Seaweed cultivation has long been part of Zanzibar’s coastal economy, but a new wave of global demand from the food, cosmetics, and pharmaceutical industries is transforming it into the archipelago’s third largest export contributor, after tourism and spices.
But as investors, NGOs, and local companies move into the industry, many women farmers worry they’ll be left behind, stuck at the lowest level while others profit from processing and branding.
“I experience pain in my back, waist and chest due to the labor in the sea. There are also risks of being stung or bitten,” said one farmer, Mwanaisha Makame Simai. “Sometimes strong waves sweep you away. I have personally witnessed three cases of people drowning.”
Long days spent in waist- or chest-deep water expose farmers to sun, dehydration, stings from sea urchins, sea creatures, and unpredictable tides. Many do not have protective gear or proper safety training.
As sea temperatures rise and shallow reefs become less hospitable, farmers are being forced into deeper water zones. That often means navigating stronger currents, greater uncertainty, and higher risk.
“Climate change is forcing women to go into deeper water” for collection of seaweed, said Mhando Waziri, project manager at the nonprofit Milele Zanzibar Foundation. Milele now includes swimming instruction in its training programs in order to combat what Waziri called a growing drowning crisis.
One of the central tensions now is who captures value in the emerging seaweed economy. Many farmers sell raw seaweed to middlemen or exporters, receiving minimal margins, while those with access to capital, infrastructure, or networks reap the gains of processing, packaging, and branding.
Simai expressed concern that seaweed farmers like her are too far down the value chain to benefit from the new investments in the local industry. “Most of the money ends up with those who have office jobs, rather than the hardworking farmers,” she said.
Some farmers are transitioning within Mwani’s operations. Fauzia Abdalla Khamis, 45, said she has progressed from farmer to supervisor in the factory over the course of more than a decade.
According to Waziri, processed seaweed products locally can fetch up to ten times the value of raw exports.
However, the shift is still uneven. Many farmers, especially in remote regions, remain disconnected from processing facilities, capital, and marketing channels.
Scaling the seaweed sector sustainably demands investment in infrastructure such as drying facilities, cold chains, transport, quality control, and regulatory frameworks and without them, volumes and consistency suffer.

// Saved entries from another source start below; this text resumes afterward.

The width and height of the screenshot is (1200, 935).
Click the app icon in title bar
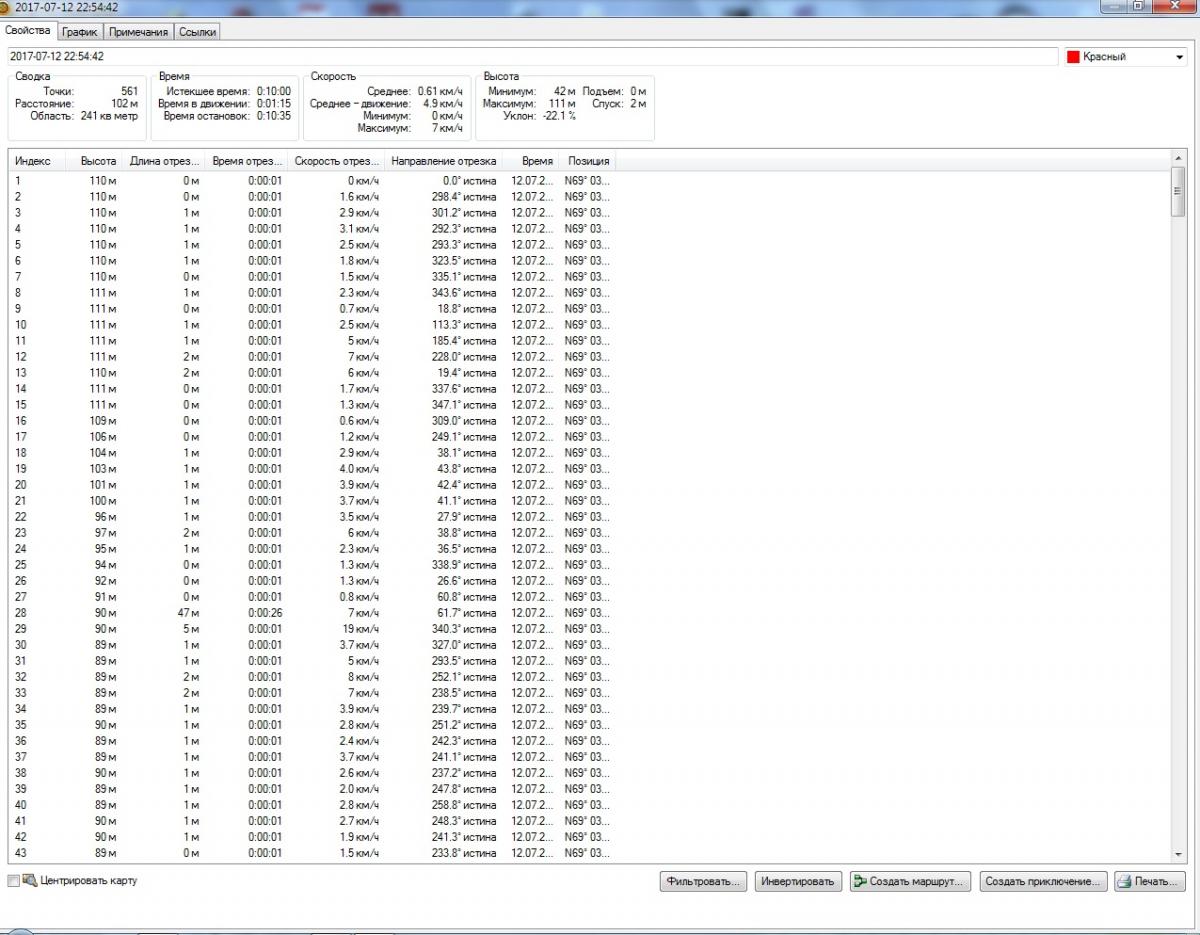[7, 7]
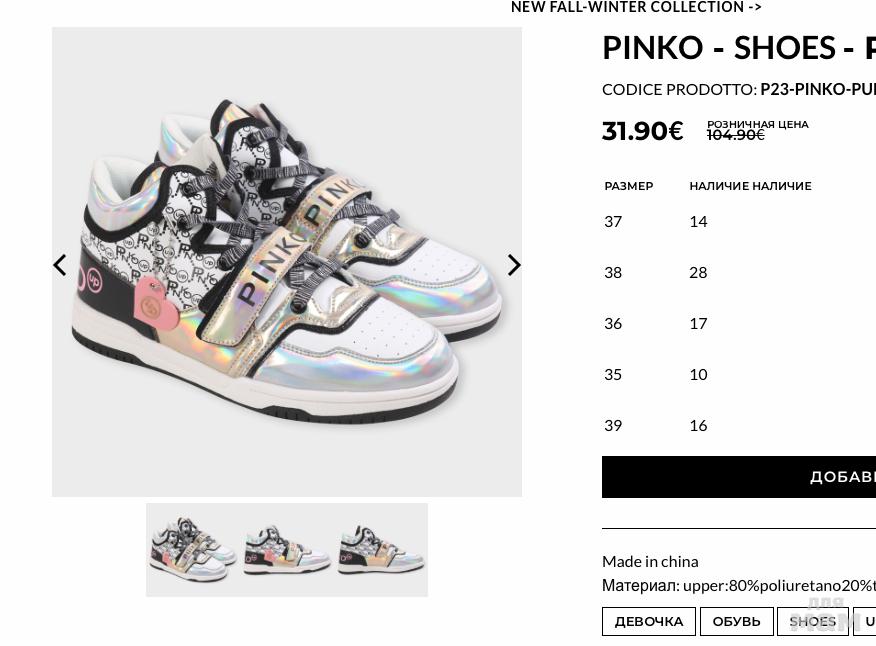876x646 pixels.
Task: Select second sneaker thumbnail
Action: pyautogui.click(x=287, y=550)
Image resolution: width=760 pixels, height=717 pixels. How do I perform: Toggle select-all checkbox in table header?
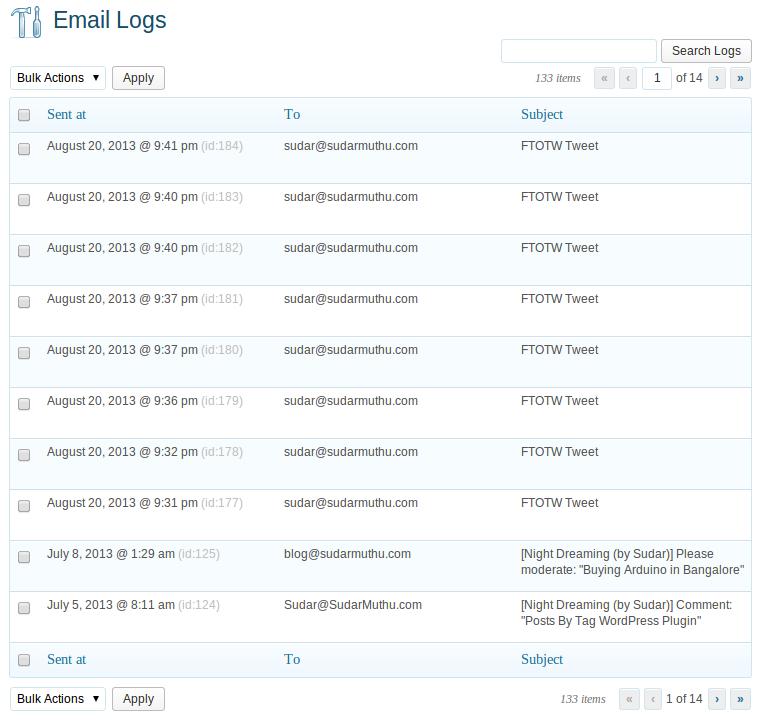(24, 115)
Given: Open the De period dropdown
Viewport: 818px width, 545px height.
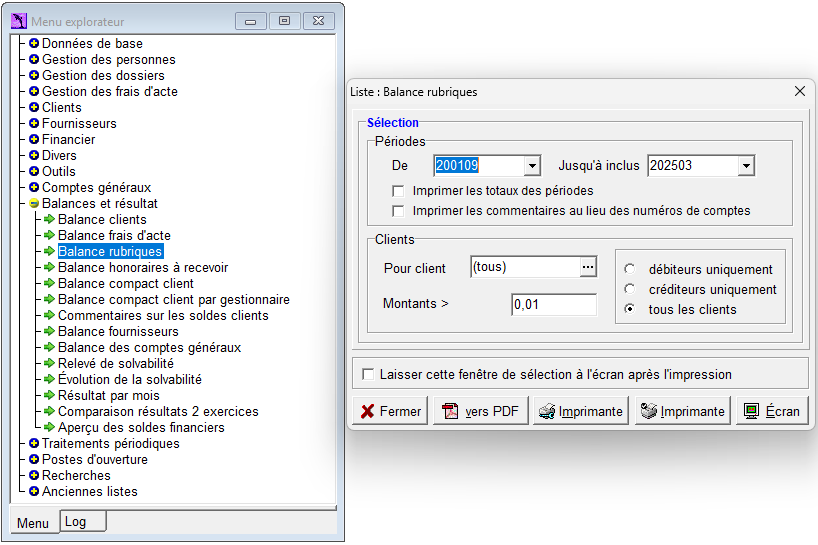Looking at the screenshot, I should pyautogui.click(x=532, y=166).
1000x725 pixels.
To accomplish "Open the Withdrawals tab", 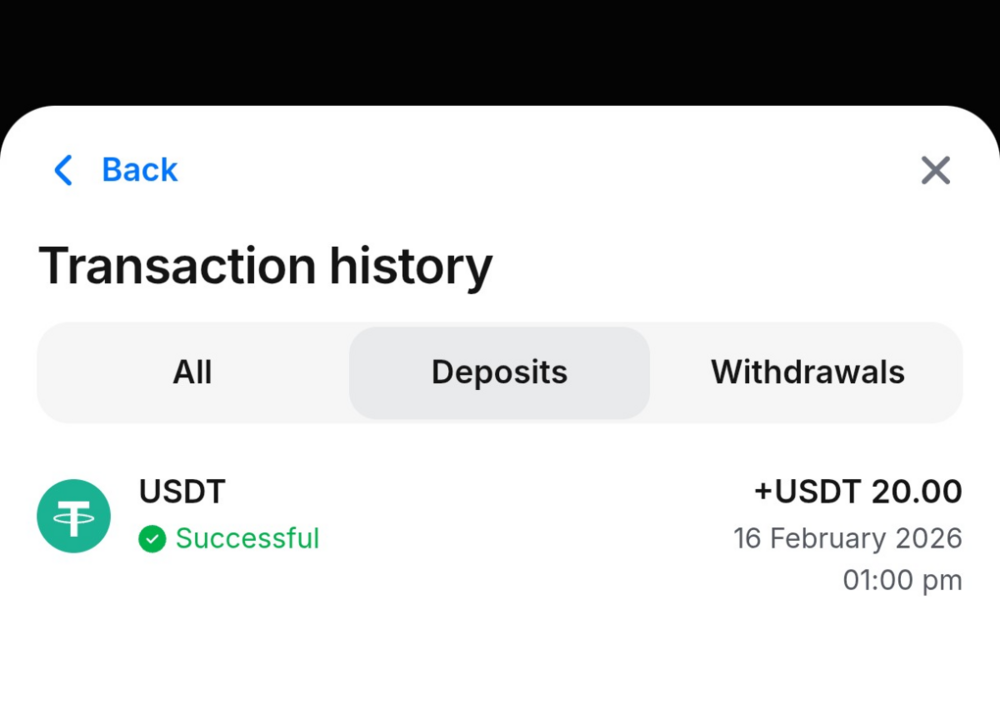I will [x=807, y=373].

The effects of climate change like rising sea temperatures, shifting currents, and marine ecosystem changes could undermine the viability of seaweed farming in traditional zones. These changes could make it harder or even impossible to grow seaweed in the usual coastal areas where farmers have always worked as the ocean conditions they depend on are no longer stable.
Social equity remains unsettled. In Zanzibar, fewer than half of women hold formal employment, making seaweed one of their few income avenues. Many women remain excluded from decision making or benefit only marginally from development.
According to Africa News the government of Zanzibar has placed seaweed at the centre of its “blue economy” agenda, aiming to balance marine resource use with conservation and sustainable growth.
But for the women in Paje and across the archipelago, that “blue economy” is more than policy. It’s their daily reality, one of hard labor, quiet resilience, and hope for a future where their work is valued as much as the shimmering waters they harvest from.